Personal information
- Nationality: American
- Born: September 7, 1924
- Died: June 13, 2026 (aged 101)

Sport
- Country: USA
- Sport: Marathon running

= Betty Lindberg =

American track and field athlete (1924–2026)

Betty Lindberg (September 7, 1924 – June 13, 2026) was an American masters track and field athlete.

== Career ==
Lindberg began her running career at age 63 and made her debut in the 1989 Peachtree Road Race, and competed in the race annually thereafter. In May 2016, she shattered the world record in the women's 800-meter competition for her age group category at the age of 91 during the Atlanta Track Club's All Comers meet which was held at Emory University.

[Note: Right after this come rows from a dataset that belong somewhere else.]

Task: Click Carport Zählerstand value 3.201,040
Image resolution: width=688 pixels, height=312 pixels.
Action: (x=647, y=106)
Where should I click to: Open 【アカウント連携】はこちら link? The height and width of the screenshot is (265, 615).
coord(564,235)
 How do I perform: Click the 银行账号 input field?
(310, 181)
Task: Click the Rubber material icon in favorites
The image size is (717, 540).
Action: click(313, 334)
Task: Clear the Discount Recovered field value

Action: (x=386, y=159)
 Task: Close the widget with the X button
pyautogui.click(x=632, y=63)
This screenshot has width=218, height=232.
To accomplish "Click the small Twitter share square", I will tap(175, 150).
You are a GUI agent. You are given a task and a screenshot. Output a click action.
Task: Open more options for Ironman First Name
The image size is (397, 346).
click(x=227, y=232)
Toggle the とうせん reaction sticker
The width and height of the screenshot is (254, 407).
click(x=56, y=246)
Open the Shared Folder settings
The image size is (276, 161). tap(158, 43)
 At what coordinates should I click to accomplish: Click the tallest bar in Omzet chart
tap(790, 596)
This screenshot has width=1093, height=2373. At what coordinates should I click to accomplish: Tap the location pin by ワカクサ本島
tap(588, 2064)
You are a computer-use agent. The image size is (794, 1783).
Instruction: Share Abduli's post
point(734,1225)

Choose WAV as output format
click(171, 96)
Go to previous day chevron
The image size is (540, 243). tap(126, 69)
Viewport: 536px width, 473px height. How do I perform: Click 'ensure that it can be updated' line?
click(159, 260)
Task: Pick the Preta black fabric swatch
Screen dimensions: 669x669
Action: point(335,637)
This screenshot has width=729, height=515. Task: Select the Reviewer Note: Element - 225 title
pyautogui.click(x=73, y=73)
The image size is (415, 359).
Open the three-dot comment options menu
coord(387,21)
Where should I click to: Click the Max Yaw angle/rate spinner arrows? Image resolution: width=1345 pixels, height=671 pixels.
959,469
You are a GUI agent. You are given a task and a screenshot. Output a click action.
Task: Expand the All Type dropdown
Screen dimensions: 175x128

She took part at the 2019 edition of the USATF Masters Indoor Championships at the age of 94. In February 2022, she competed at the USATF Master's 5K Championships in Atlanta, and went onto set a new world record for the 95–99 age group category. She established an age-group world record with a time of 55 minutes and 48 seconds in the 2022 Atlanta Publix 5K. In February 2023, she completed the USATF Masters 5K Championships in 59 minutes and 6 seconds.

Her participation at the 2024 edition of The Atlanta Journal-Constitution Peachtree Road Race came at the age of 99.

== Personal life and death ==
Lindberg celebrated her 100th birthday on September 7, 2024. She died on June 13, 2026, at the age of 101.